* [Material for this exercise]:
=== Begin Enclosure ===
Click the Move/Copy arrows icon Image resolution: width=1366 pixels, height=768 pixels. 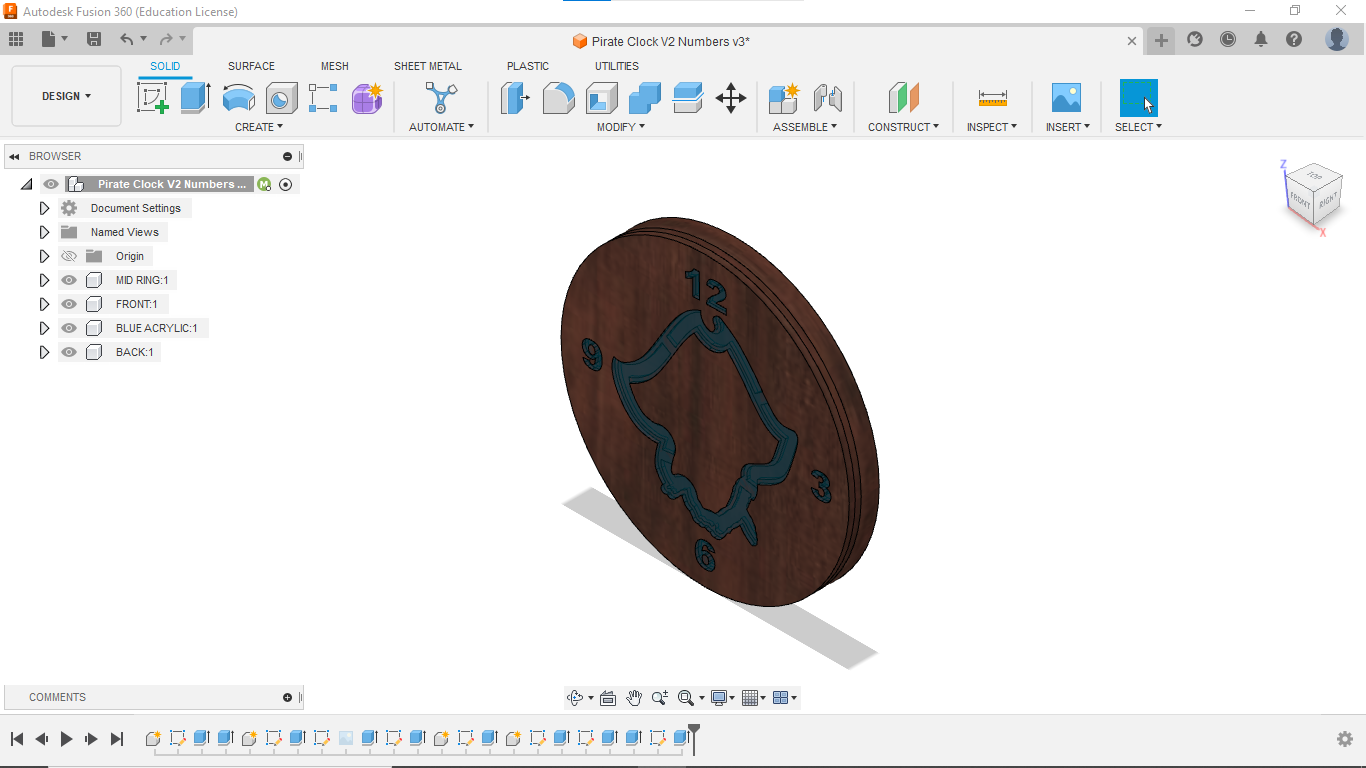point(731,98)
=== End Enclosure ===
=== Begin Enclosure ===
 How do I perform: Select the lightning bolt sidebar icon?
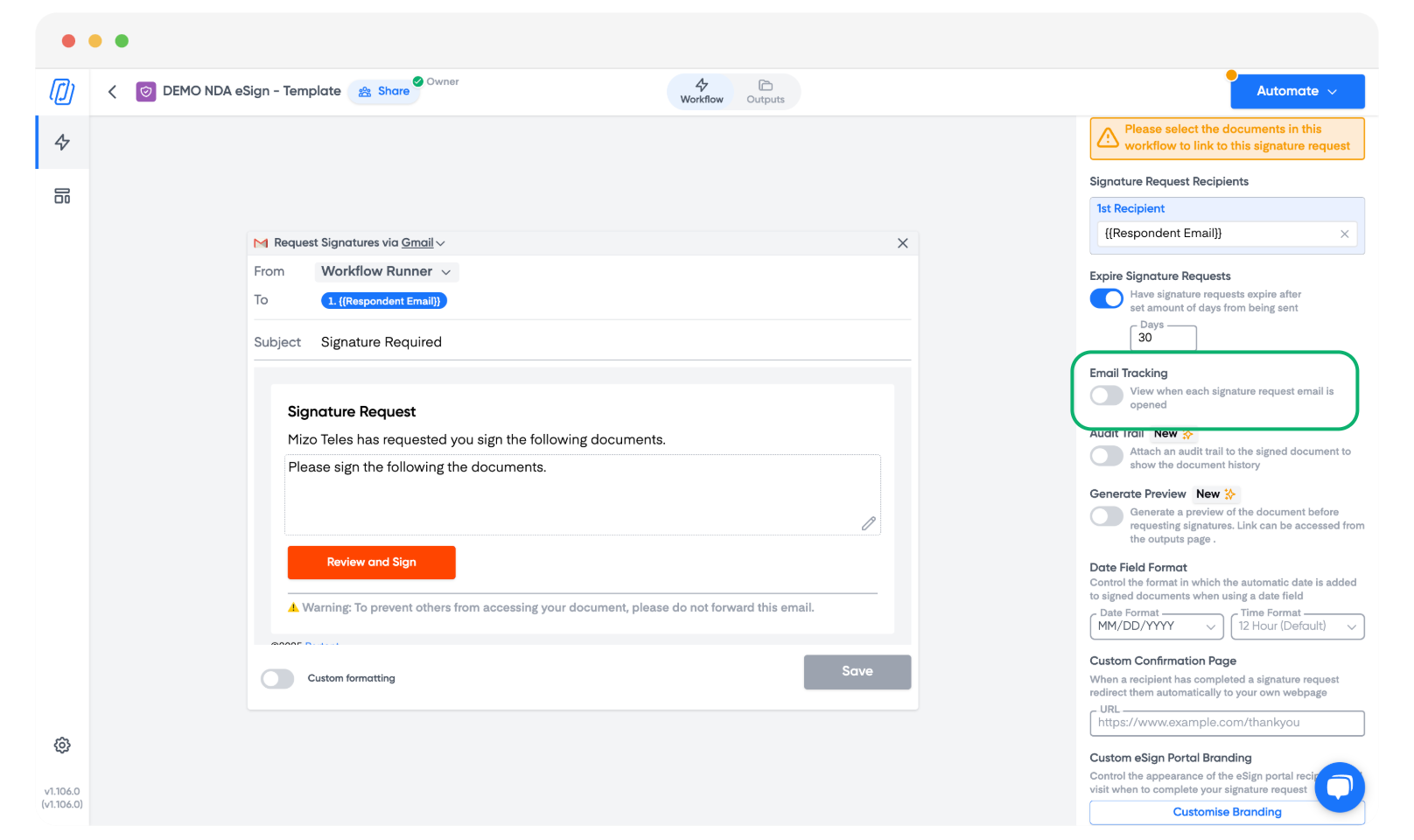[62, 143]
=== End Enclosure ===
=== Begin Enclosure ===
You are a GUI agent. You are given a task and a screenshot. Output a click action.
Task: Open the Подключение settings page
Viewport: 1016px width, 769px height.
=== End Enclosure ===
* [What to work on]: Beginning at the line above that contains "Task: Open the Подключение settings page", return each line exactly through the line that contains "Viewport: 1016px width, 769px height.", and no others.

* [Result of the task]:
Task: Open the Подключение settings page
Viewport: 1016px width, 769px height.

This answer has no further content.